10 April 2012

calling all cheerleaders

Whether you go for awareness or acceptance, if you love someone with autism, April is the month to say it loud. (Not that we don't do that the other eleven months.) I told a friend the other day that I'd been struggling to write a post here, because the weight of the month made it seem like I had to find something hugely important to talk about.

Then I thought about it a bit more, and I can't think of anything more hugely important than Emma herself.

Autism awareness and acceptance both start at home. If I don't get it, if I can't love Emma for who she is, how can I expect that from someone else?

She is ridiculously easy to love. Sweet spirit, beaming grin, light-up-your-day laugh: she's got them all. That part doesn't need my help. To know her is to love her at least a little, and I don't think I'm exaggerating. Much.

It took some time to get to the place I am, where every milestone gets a standing ovation. Even -- or especially -- the ones that aren't at the top of the Things Hoped For list.

Speech and potty-training duel for pride of place on that list. And I get it. I was there. I was the mom filling out paperwork before Em started full-time ABA, thinking about the gains I knew she'd make.

No more diapers. Full sentences.

It was my list, too. I wanted those things for her -- I still do. But that was about my idea of what progress looked like, leaps forward that would make my role easier.

For the past 10 months, I've been going to parent meetings every six weeks, getting a fact-filled report on what Emma's doing every day. How she's growing every day. How hard she tries ... every single day. I'm the only one there, soaking in all that information, looking at the columns and lists and pages of things Emma's mastered.

And so I get it when someone asks if we're still buying diapers. I understand the sympathetic grimace when your "is she talking more?" is answered with me see-sawing my hand.

But I know that you'll agree with me when I tell you that Emma herself is not less because of her autism. So go with me on this one, too: her progress doesn't mean one bit less because it doesn't look how we expected it to. It's there. She is leaping and bounding forward, and it's kind of a thrill to watch it happen.

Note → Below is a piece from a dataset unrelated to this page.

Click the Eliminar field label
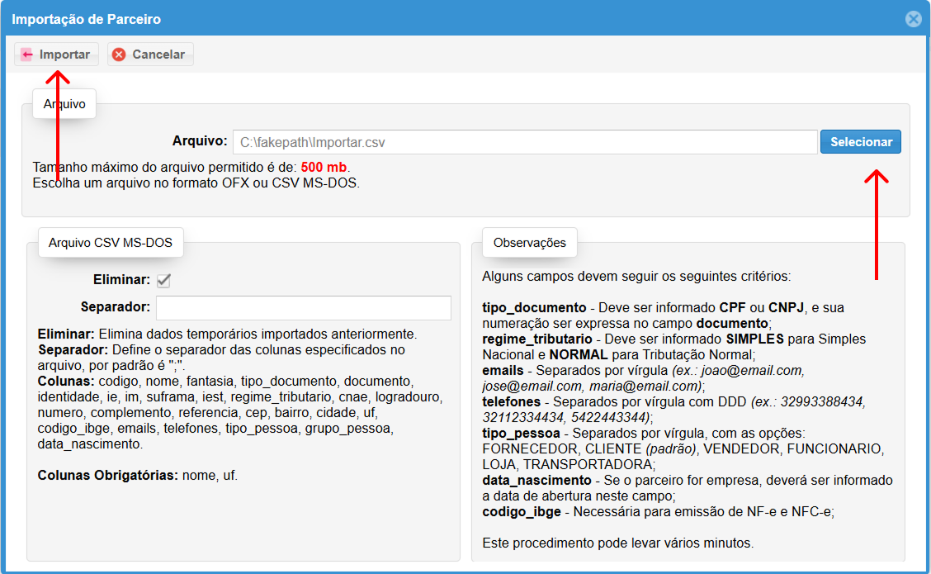 (x=121, y=280)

It makes me want to pick up a set of pom-poms and just follow her around all day, cheering her hard work and its rewards.

Get a set of your own. Cheer with me. Things like this are happening:

posted on Facebook, March 12:

"Yesterday, at Target, Em was in the cart with a huge smile on her face. She kept repeating a word, and I leaned in to listen so I could catch it.

So glad I did.

Over and over, she was saying, 'Happy.'

It's not extraordinary that she was experiencing that emotion. But she recognized it. Labeled it. Verbalized it. And that is progress. Beautiful, extraordinary progress. She's not the only one who's happy."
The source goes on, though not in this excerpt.